Лишь только устрашением короля, доведенным до пределов давлением великолепия, истории, блеска и церемониала еще можно было спасти Корону от компрометации. В том же духе канцлер сделал ряд распоряжений, и поэтому банкет, который состоялся на следующий день в зеркальном зале, был отмечен разнообразием великолепия, где одно великолепие переливалось в другое великолепие, один блеск – в другой блеск, одна слава – в другую славу, – ударяя, как в колокола, в самые высокие и, казалось, неземные круги и ареалы блеска.

Эрцгерцогиня Рената, введенная в зал главным церемониймейстером и маршалом двора, зажмурилась, пораженная преисполненным достоинства и приглушенным сиянием этого архибанкета. Со спокойной мощью исторически прадавние фамилии перетекали в иератический нимб духовенства, он же как пьяный перетекал в белизну достопочтенных увядающих декольте, которые, оплывая, тонули в эполетах генералов и лентах послов, а зеркала повторяли великолепие до бесконечности. Шелест разговоров тонул в аромате духов. В зал вошел король Гнуло и заморгал, ослепленный блеском, но его тут же, как в клещи, схватил громкий возглас приветствия, поклон собравшихся не позволил увернуться от возгласа… а образовавшаяся шпалера заставила его продвигаться по направлению к эрцгерцогине… которая, раздирая на лоскутки кружева своего одеяния, не хотела верить собственным глазам.
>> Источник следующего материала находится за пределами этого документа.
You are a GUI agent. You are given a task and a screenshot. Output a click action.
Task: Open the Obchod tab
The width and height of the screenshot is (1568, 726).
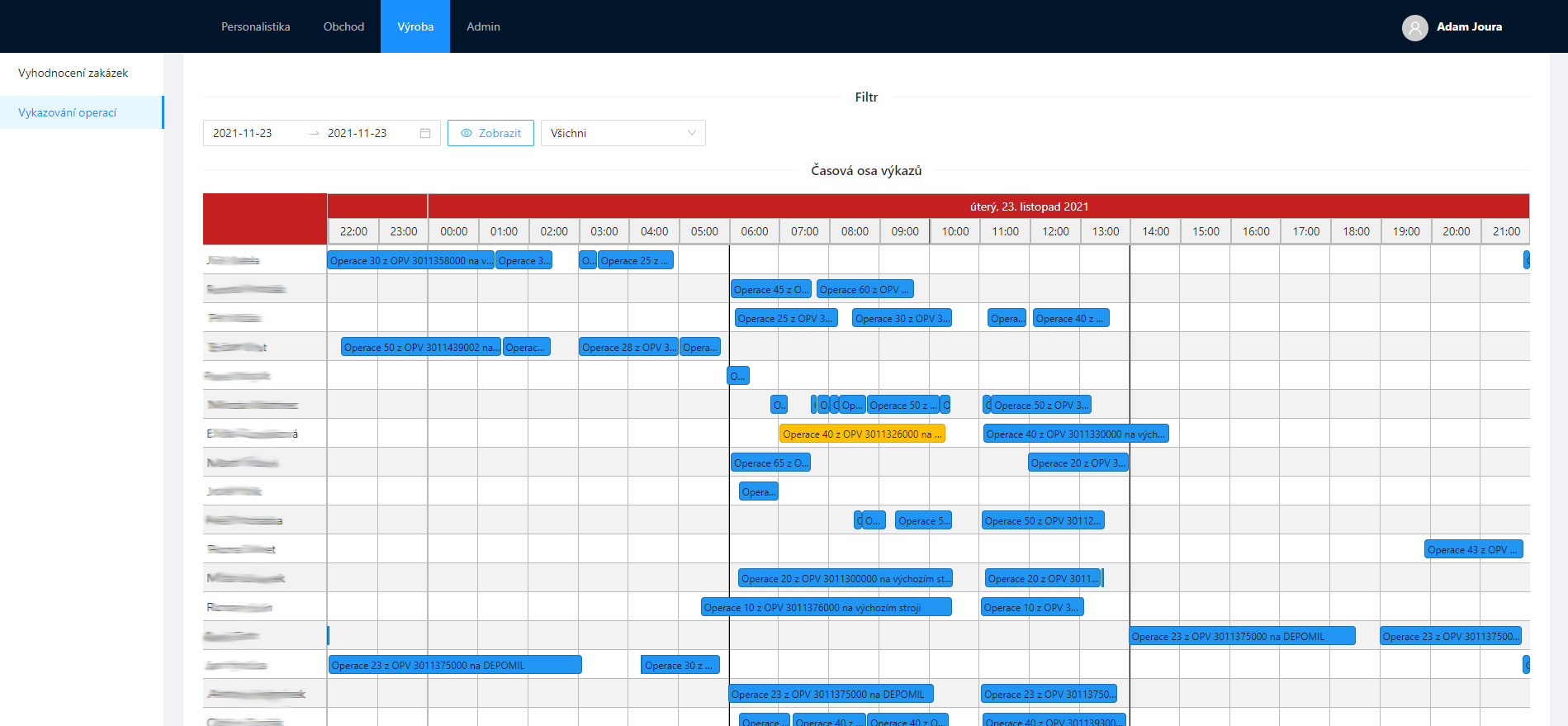click(x=343, y=26)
Неужели это был король и ее будущий супруг – этот вульгарный купчишка с подозрительной мордой и хитрым взглядом розничного торговца фруктами и подпольного шантажиста? Но – о диво – неужели этот купчик был тем великолепным королем, что приближался к ней в шпалере поклонов? Когда король взял ее за руку, она задрожала от омерзения, но в тот же момент грохот орудий и звон колоколов вырвали из ее груди вздох восхищения. Канцлер издал вздох облегчения, умноженный и усиленный вздохом совета.
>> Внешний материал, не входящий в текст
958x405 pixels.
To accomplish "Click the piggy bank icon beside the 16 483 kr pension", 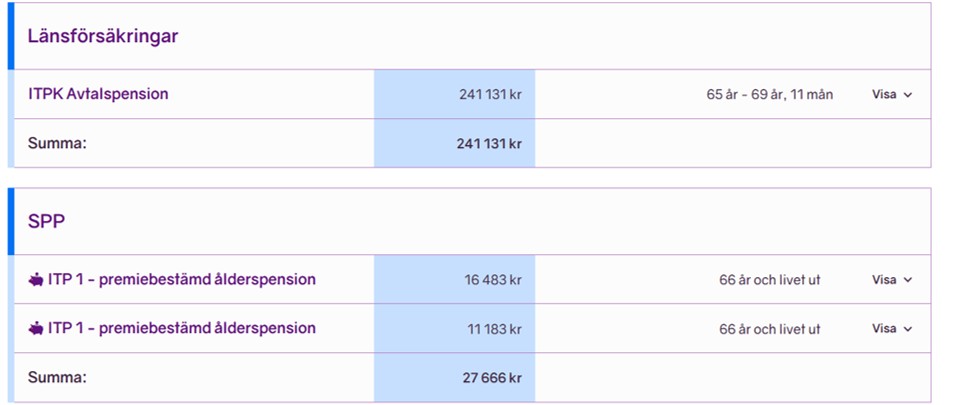I will coord(36,280).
Опираясь своей святой и метафизической королевской рукой на эфес шпаги, другую свою руку, всевластную и освящающую, король подал эрцгерцогине Ренате и повел ее к банкетному столу. За ним с шарканьем ног и сверканьем эполет и аксельбантов гости вели своих дам.

Но что это? Что за звук, тихий, мелкий, слабенький, еле слышный, но такой предательский долетел до ушей канцлера и до ушей совета? Не обманывал ли их слух, а может на самом деле они слышали, что как будто кто-то с краю… как будто кто-то в сторонке… звенел… звенел монетами… побрякивал в кармане медяками?… Что же это было? Строгий холодный взгляд исторического старца скользнул по присутствующим и остановился на персоне одного посла. Ни один мускул не дрогнул на лице посла; представитель недружественной державы с едва уловимой иронией на тонких губах вел к столу княгиню Бизанцию, дочь маркиза Фриуло… однако снова раздался предательский, тихий и такой опасный звук… и предчувствие предательства, низкого, подлого предательства, предчувствие выжидающего в засаде тайного заговора вторглось в драматическую и историческую душу великого министра. Неужели заговор? Неужели предательство?
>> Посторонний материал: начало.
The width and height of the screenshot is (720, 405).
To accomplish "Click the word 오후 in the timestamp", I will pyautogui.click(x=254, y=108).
Трубы возвестили начало пира. По их могущественному велению Гнуло пристроил свою пошлую задницу на самом краешке королевского табурета, и как только он уселся, села и вся ассамблея. Садились, садились, садились министры, генералы, духовенство и двор. Король распростер ладонь над вилкой, ухватился за вилку, поднес ко рту кусок жаркого и в ту же самую минуту правительство, двор, генералитет и духовенство поднесли ко ртам куски, а зеркала растиражировали этот акт до бесконечности. Гнуло от страха перестал есть – тогда и вся ассамблея тоже перестала есть, и акт воздержания от еды стал еще более мощным, чем акт поглощения пищи… Тогда Гнуло, чтобы поскорее прервалось это состояние, поднес ко рту кубок – и тут же все подняли кубки в громогласном тысячекратном тосте, который взорвался и повис в воздухе… так что Гнуло как можно скорее отставил кубок. Но тут же и все отставили кубки. Тогда король снова присосался к кубку. И опять грянул тост. Гнуло отставил кубок, но, видя, что все отставляют кубки, снова приставил кубок – и снова все собравшиеся, приставляя кубки, в грохоте труб, в блеске светильников, в отражении древних зеркал вознесли глоток короля до небес. Испуганный король снова сделал глоток.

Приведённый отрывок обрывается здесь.